══ Records to process ══

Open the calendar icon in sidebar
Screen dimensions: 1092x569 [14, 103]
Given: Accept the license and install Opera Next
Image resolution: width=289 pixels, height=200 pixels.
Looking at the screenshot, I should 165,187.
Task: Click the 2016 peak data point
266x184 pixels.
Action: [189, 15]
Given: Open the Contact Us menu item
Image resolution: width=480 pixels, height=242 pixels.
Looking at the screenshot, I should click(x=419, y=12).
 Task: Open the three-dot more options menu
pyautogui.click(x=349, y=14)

═══
══ Records to process ══

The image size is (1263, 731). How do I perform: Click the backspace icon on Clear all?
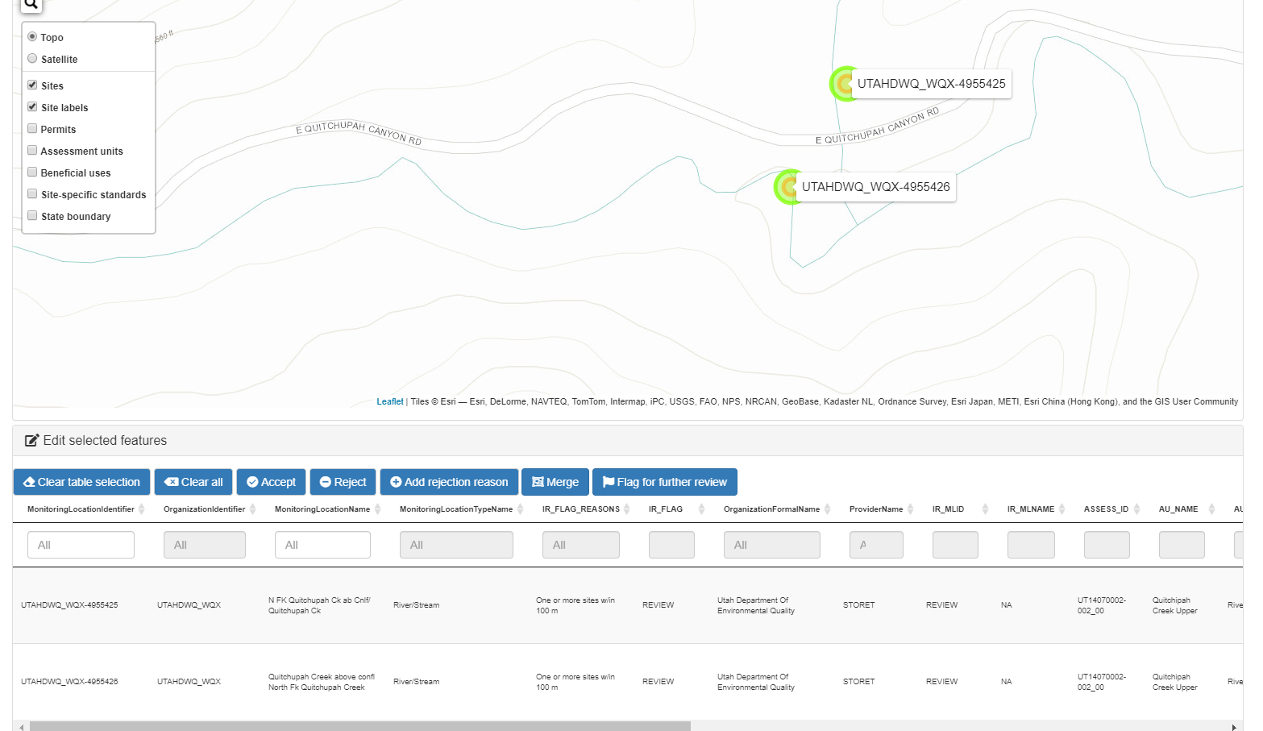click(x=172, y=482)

═══

◆ **What is required**
Render the data from the line with "Open the calendar icon in sidebar" to the line with "pyautogui.click(x=349, y=14)", both included, as a JSON list of strings with one string per line and any blank lines omitted.

◆ **Task answer**
[
  "Open the calendar icon in sidebar",
  "Screen dimensions: 1092x569 [14, 103]",
  "Given: Accept the license and install Opera Next",
  "Image resolution: width=289 pixels, height=200 pixels.",
  "Looking at the screenshot, I should 165,187.",
  "Task: Click the 2016 peak data point",
  "266x184 pixels.",
  "Action: [189, 15]",
  "Given: Open the Contact Us menu item",
  "Image resolution: width=480 pixels, height=242 pixels.",
  "Looking at the screenshot, I should click(x=419, y=12).",
  " Task: Open the three-dot more options menu",
  "pyautogui.click(x=349, y=14)"
]